In 1957, the French semiotician Roland Barthes published Mythologies, a collection of short essays that, utilizing advanced semiotic theories, examined a variety of ordinary objects, common practices, and images that in total sum constituted the mass culture of his day. Barthes looked at advertisements for chlorine products ("[in ads] the [chlorine] product 'kills' dirt"); the face of Greta Garbo ("her face was not to have any other reality but perfection"); and in one of the greatest essays ever written, "The World of Wrestling," professional wrestling ("in judo, a man is down hardly at all, he rolls over, he draws, he eludes defeat... in [professional] wrestling a man who is down is exaggeratedly so, and fills the eyes of the spectators with the intolerable spectacle of his powerlessness"). It is a delicious book.
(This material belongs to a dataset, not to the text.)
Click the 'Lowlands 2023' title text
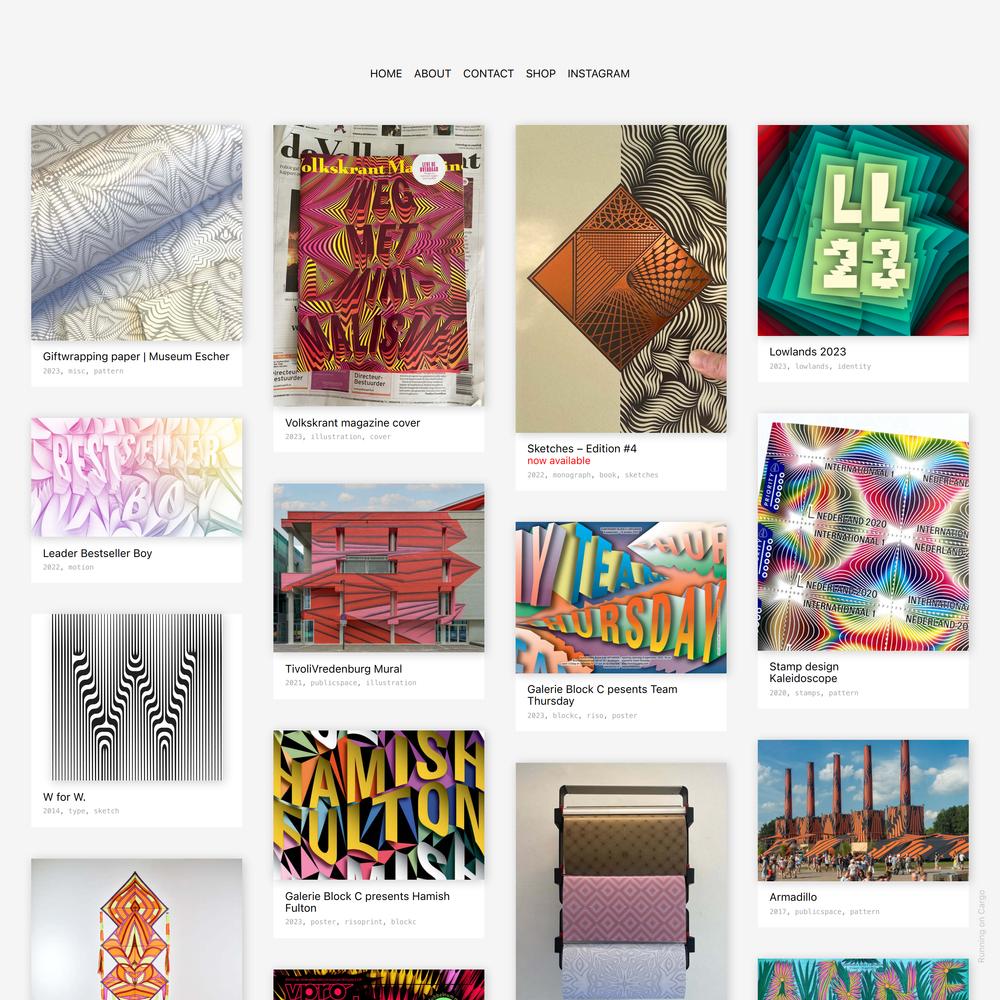coord(807,351)
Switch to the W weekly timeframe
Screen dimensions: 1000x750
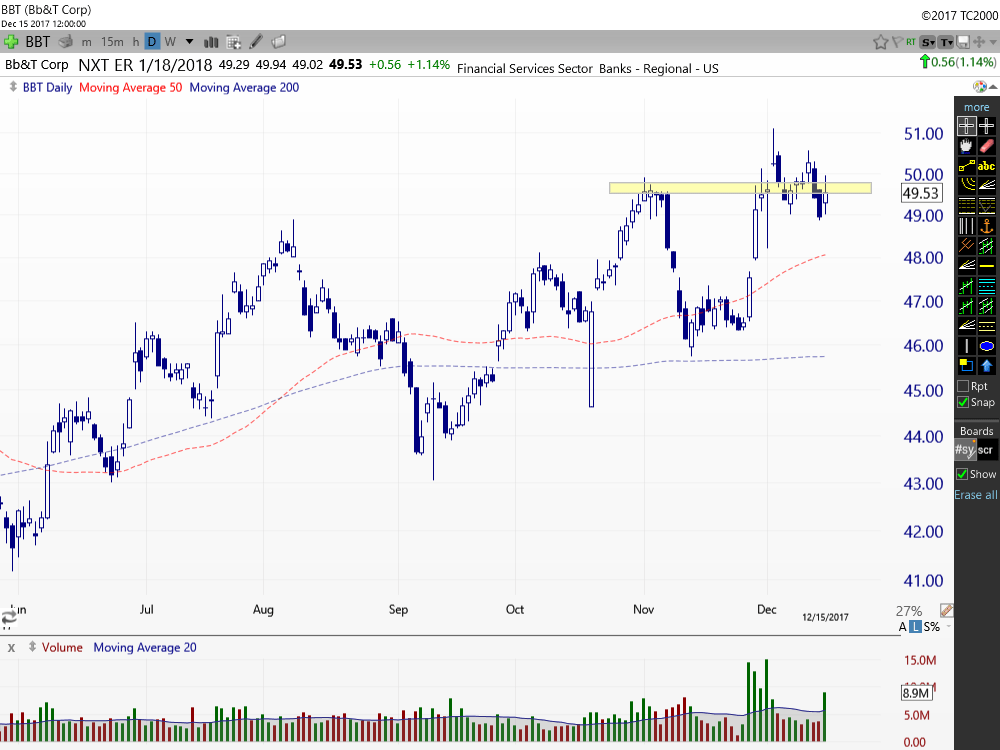(x=170, y=42)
I mention Mythologies not because it has been reissued but because it's useful when looking at the seemingly innocuous photos in the middle of Bob Woodward's new book, Bush at War. What are these black-and-white images of Bush's inner world and circles communicating to us, the American public? In most of the images, Bush and his advisors are oblivious to the photographer; they are hard at work (like millions of other Americans are hard at work), and so cannot register the intrusion. What this means is that the business of the president is no different from the business of, say, a car dealer--with the exception that Bush's decisions just happen to influence the lives of billions.

During European dominance over the world (1500-1945), power was represented in all its glory and inaccessible splendor. The spectacle of American dominance (1945-) is different: American power is imagined as just somebody's job. The latter is more oppressive than the former.